L'inesperienza di D'Odorico e la confusione di Trieste: è una B di mille colori
Quattro panchine saltate in tre giorni o forse no. Perchè nel momento in cui scrivo a Gallipoli sta succedendo tutto e il contrario di tutto. E' come se il club salentino fosse finito improvvisamente su "Scherzi a Parte". Protagonisti della vicenda il presidente Daniele D'Odorico e l'allenatore Giuseppe Giannini che, ieri dopo le dimissioni di quest'ultimo, si erano insultati pesantemente e che invece nel tardo pomeriggio di oggi sembrano essersi riavvicinati. In mezzo ai due litiganti i giocatori che, al completo, si sono presentati in sala stampa leggendo un comunicato in cui hanno chiesto chiarezza e rispetto al presidente reo non solo di pagare in ritardo gli stipendi ma anche di far allenare la squadra in condizioni ai limiti della decenza, leggi docce senza acqua calda e giocatori costretti a pagare di tasca loro le visite mediche. Dal comunicato della squadra a quello del presidente il passo è stato breve. In serata infatti sul sito ufficiale del Gallipoli Calcio D'Odorico, ammettendo in parte i suoi errori, ha promesso ai giocatori che le cose cambieranno e soprattutto ha ammesso di aver incontrato Giannini per fargli cambiare idea. La mia idea è che, a prescindere da come andrà a finire, il presidente D'Odorico dovrà cambiare in toto la sua gestione del club perchè andando avanti così rischia di rovinare la favola Gallipoli. Già perchè quanto fatto da giocatori e allenatore fino ad oggi lavorando in queste condizioni, con una squadra allestita in 5 giorni e senza preparazione estiva, ha del miracoloso. D'Odorico, appena entrato nel mondo del calcio, sta pagando forse la sua inesperienza, ma la sua presidenza fin qui ha lasciato altamente a desiderare. I punti più bassi? Il divorzio con il dg Fioretti, l'idea Bettarini e soprattutto lo smantellamento di una squadra che era stata protagonista di un ottimo girone d'andata. Facendo tutti i distinguo del caso devo dire che non mi ha convinto neanche il trattamento che il Padova ha riservato a Carlo Sabatini esonerato dopo il ko di Piacenza.
I numeri, nove sconfitte nelle ultime undici giornate e penultimo posto in classifica, condannano il tecnico umbro, però non ho condiviso le modalità dell'esonero. Il presidente Cestaro aveva praticamente cacciato Sabatini già due settimane fa dopo la sconfitta interna contro la Reggina, salvo poi confermarlo solo perchè Mandorlini, prima scelta del club, non è riuscito a liberarsi dal Cluj.

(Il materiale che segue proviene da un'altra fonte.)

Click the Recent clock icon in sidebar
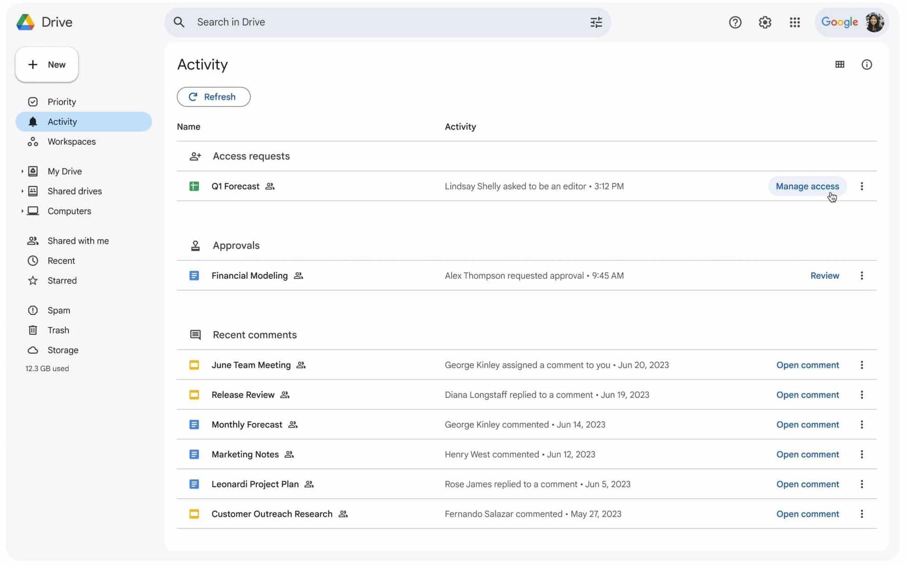This screenshot has height=566, width=906. click(x=32, y=260)
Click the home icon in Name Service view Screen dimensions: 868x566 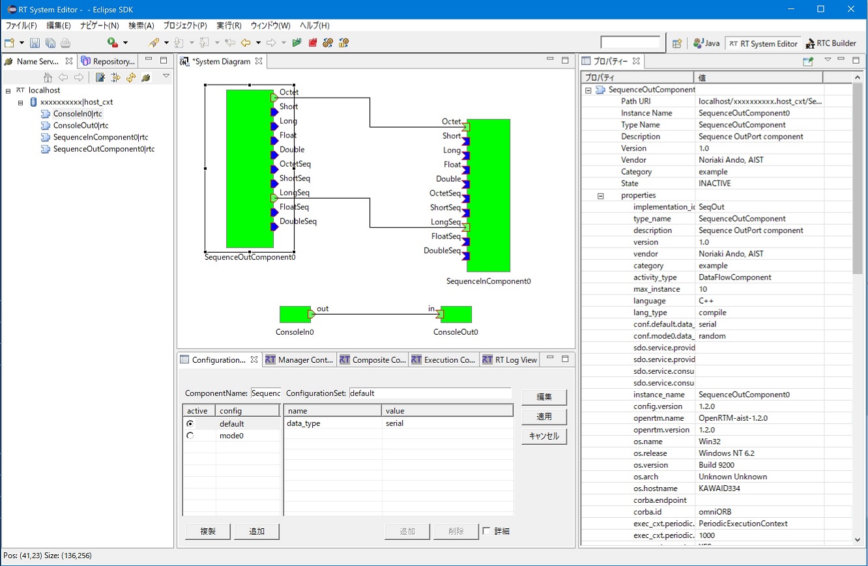[48, 78]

L'ho vista un po' come una mancanza di rispetto. Alla fine l'esonero è arrivato e la panchina è stata affidata a Nello Di Costanzo dopo il tira e molla con Arrigoni. L'ex allenatore del Bologna è stato protagonista di un triangolo niente male. Destinato al Padova, ha preferito aspettare la Lazio, svanita la speranza di tornare in A e vestire il biancoceleste ha virato sulla Triestina che nel frattempo aveva messo alla porta Mario Somma. L'allontanamento di Somma è stata un po' una sorpresa dal momento che dopo la sconfitta contro il Sassuolo la società alabardata aveva deciso di rinnovare la fiducia al tecnico di Latina. L'impressione è che la situazione a Trieste sia parecchio confusa come dimostrano le recenti minacce di lasciare il club da parte del ds De Falco. Arrigoni è il terzo allenatore a sedersi in questa stagione sulla panchina biancorossa come Roberto Breda è il terzo allenatore della tribolata e deludente annata della Reggina dopo Novellino e Iaconi. Il caos a Reggio regna sovrano e il presidente Foti rischia di toccare il punto più basso della sua gestione ventennale. Una squadra costruita per l'immediata risalita in serie A si ritrova penultima a 26 punti nell'inferno della lotta salvezza e con due tecnici già esonerati. Riuscirà Breda, abituato a lavorare con i giovani e quindi senza esperienza a questi livelli, a far cambiare marcia a una squadra che ogni sabato commette sempre gli stessi errori? Riuscirà soprattuttto Breda a far capire a giocatori abituati a lottare per la A che adesso anche la salvezza è a rischio? Le risposte le avremo già dalla prossima giornata perchè al Granillo arriva il Mantova in quello che è diventato un autentico scontro diretto.